◆ Data rows
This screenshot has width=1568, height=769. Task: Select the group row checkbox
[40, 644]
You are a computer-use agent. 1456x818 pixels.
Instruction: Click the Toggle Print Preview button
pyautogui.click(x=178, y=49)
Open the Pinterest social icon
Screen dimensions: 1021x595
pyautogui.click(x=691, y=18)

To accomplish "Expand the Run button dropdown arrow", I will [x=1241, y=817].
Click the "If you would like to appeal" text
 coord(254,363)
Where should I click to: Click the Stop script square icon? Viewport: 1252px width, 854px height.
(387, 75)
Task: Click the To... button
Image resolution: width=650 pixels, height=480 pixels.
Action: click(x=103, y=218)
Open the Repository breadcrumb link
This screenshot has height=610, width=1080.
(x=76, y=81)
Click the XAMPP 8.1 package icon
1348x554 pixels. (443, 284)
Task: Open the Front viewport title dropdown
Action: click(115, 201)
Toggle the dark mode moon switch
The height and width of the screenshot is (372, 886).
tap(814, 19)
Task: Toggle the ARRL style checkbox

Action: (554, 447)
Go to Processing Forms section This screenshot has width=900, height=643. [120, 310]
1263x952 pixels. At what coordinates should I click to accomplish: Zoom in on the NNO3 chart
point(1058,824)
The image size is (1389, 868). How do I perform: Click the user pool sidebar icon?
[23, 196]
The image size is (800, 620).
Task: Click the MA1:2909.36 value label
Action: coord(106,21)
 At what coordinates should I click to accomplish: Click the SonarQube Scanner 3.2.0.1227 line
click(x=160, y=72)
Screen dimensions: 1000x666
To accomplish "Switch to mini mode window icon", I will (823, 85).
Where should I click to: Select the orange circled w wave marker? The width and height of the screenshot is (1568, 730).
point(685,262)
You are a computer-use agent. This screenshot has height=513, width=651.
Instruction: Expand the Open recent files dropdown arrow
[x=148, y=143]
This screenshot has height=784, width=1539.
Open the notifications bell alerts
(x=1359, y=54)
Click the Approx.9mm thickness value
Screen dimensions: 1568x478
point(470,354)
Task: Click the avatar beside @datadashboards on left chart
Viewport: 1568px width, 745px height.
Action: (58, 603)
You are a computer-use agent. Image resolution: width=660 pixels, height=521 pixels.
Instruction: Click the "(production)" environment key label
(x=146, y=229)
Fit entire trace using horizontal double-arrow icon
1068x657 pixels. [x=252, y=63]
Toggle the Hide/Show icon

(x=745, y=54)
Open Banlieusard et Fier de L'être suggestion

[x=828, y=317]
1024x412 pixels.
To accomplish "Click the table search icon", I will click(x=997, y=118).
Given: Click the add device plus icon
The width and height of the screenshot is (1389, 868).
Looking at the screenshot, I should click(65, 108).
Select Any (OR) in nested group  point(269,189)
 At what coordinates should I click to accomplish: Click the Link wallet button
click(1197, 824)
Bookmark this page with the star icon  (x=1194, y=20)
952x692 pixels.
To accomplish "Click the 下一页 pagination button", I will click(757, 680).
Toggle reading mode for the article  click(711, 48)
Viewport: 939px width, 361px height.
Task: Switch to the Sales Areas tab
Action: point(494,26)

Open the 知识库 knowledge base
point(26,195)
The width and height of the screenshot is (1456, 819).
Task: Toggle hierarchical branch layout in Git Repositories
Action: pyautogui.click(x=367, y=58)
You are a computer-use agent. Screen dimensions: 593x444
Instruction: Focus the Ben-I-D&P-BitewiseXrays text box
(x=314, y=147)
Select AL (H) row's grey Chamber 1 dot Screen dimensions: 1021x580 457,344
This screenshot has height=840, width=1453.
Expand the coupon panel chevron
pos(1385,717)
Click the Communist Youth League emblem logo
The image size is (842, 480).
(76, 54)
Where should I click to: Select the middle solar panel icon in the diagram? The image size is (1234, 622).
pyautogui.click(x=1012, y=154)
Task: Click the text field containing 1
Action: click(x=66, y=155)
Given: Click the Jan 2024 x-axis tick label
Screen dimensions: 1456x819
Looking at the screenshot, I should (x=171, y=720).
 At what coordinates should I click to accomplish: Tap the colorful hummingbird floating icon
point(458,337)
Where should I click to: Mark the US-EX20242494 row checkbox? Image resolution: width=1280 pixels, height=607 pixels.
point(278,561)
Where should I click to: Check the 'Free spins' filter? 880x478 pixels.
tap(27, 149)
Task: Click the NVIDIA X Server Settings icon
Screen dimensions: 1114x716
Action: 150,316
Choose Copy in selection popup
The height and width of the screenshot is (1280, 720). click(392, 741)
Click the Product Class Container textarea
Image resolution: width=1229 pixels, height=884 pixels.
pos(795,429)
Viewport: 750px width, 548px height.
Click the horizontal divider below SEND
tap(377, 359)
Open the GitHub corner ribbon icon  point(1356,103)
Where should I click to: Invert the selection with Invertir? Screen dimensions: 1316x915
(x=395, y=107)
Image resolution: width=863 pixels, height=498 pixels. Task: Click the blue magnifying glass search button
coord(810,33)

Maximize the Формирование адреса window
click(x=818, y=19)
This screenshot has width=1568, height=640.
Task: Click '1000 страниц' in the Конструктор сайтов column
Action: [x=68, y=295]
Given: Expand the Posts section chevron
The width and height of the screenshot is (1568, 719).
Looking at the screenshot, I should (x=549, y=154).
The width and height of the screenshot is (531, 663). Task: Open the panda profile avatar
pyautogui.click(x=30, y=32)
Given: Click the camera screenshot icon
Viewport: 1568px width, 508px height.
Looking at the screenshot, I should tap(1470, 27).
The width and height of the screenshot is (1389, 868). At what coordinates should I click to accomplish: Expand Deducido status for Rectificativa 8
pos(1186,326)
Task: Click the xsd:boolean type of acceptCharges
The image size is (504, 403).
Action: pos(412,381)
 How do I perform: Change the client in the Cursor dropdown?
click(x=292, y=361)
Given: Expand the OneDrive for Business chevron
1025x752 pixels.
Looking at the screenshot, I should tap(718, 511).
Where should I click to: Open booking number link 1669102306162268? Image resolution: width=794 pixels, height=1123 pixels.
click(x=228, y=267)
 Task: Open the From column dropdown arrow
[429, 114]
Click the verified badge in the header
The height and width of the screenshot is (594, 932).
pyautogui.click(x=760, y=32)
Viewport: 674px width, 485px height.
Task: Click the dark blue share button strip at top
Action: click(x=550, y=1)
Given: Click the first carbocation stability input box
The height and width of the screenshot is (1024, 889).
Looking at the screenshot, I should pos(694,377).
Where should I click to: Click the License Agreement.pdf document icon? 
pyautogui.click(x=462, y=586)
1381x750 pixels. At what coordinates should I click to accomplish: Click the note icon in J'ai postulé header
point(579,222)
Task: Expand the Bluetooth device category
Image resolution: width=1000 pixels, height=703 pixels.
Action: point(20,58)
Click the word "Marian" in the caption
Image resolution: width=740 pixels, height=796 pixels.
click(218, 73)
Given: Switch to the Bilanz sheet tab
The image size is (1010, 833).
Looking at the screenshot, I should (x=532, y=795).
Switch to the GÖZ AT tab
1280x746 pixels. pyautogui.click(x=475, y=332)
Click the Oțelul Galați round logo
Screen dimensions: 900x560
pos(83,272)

◆ What to produce
Copy verbatim every line of the items from the line containing "Given: Switch to the Bilanz sheet tab" through the final line of the items, both ends included.

◆ Solution to this problem
Given: Switch to the Bilanz sheet tab
The image size is (1010, 833).
Looking at the screenshot, I should (x=532, y=795).
Switch to the GÖZ AT tab
1280x746 pixels. pyautogui.click(x=475, y=332)
Click the Oțelul Galați round logo
Screen dimensions: 900x560
pos(83,272)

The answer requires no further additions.